Apart from that, Dailymotion is definitely familiar to YouTube users. There are channels, HD quality, and a lot of parody content. Also, it's French. But really, it is the more relaxed content filtering that sets Dailymotion apart from YouTube.


If YouTube is the basic cable of the internet, Vimeo is like HBO -- or the Documentary channel. Vimeo has been around a long time, but while it grew up with YouTube it separated itself through content. Vimeo isn't really about quick, cheap videos or Spanish-language Simpsons clips. Videos there tend to be like short films -- people with professional equipment and good editing.

There are also tools for creators like video filters and music to choose from in order to give videos an Instagram-esque, cultivated feel. Videos are ad-free, there is a Creative Commons area for free original content, and a general sense of civility not usually seen in the cesspool that is the YouTube commenting system. If you like inspirational videos, emotional videos, or Kickstarter pitches, Vimeo has what you need.


Metacafe is like the buzzfeed of video sites. Their focus, however, is on young, male content creators, so it's kind of like a boy's club. If there was a Spike TV of the internet, that's sort of what Metacafe wants to be. It has all of the essential features of video sharing, commenting, and curation like its competitors do, but under the same relaxed adult filters of Dailymotion. So if you just had a solid bro-sesh with your bros but still left want more, Metacafe is the brofest you've been looking for.


While Vine might not be a direct competitor to YouTube, it bears some similarities to the YouTube of a few years ago. Vine is a micro-video service where anyone can upload a six-second video to the internet and share it with friends and the public. It doesn't have the features set of the other services we've mention, but what it does have is momentum with a younger crowd. Just like the early days of YouTube, Vine is creating internet celebrities, and just like Twitter it's raising the profiles of Hollywood B- and C-listers.

Sure it's only six seconds, but as we said in our Instagram vs. Vine comparison, limitations often inspire creativity. Plus, nothing appeals to a teenager more than a new thing that parents don't understand. So, while the many YouTube clones are content to divvy up YouTube's sloppy seconds, Vine and other services like it are forging ahead in new, youth-driven territory.

So why then?

There is a lot of parody in the video uploading sector -- mostly parodies of YouTube. Vimeo does well to curate an image of itself as a place for artists and aspiring artists. Because of that, however, any video uploaded to Vimeo won't gain as much exposure as it would from a larger website like YouTube or Dailymotion.
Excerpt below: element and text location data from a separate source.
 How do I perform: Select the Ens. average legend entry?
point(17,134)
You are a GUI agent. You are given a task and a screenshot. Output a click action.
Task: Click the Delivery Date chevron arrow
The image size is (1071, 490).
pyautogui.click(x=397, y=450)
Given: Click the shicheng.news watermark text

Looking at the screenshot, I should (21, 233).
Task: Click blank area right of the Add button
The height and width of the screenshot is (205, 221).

Dailymotion and Metcafe, allow a raunchier (some would say), freer standard for video uploads which is cool for people who don't want to have their hand held while online. But, of course, with that freedom comes a lot of soft-core video clips that probably only seem "adult" to PG-13 audiences and are mostly in poor taste.
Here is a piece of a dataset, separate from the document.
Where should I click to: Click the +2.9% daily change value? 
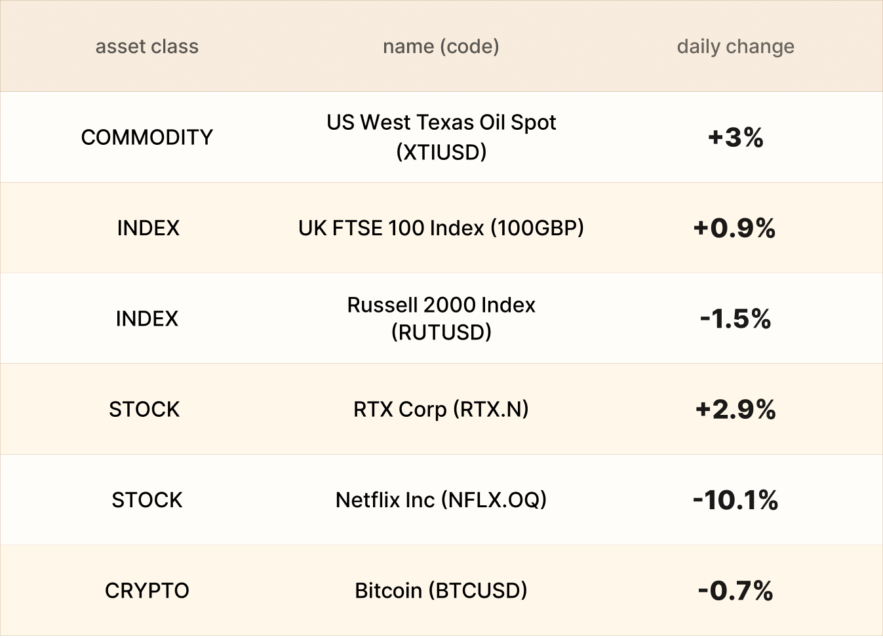(735, 409)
Then there are services like Vine, which are missing a lot of common features and are aimed at completely different goals. But, as we've seen with Twitter or Instagram in the past, sometimes a youthful service with a singular feature set can eat the lunch of bigger, broader services. YouTube is hard to beat. Next to Google Search, Facebook, and Gmail, it's hard to find a website so synonymous with what it offers. It's also still the best option for most people. For some though, rooting for the underdog has a distinct appeal. Just don't expect to see Goliath go down any time soon.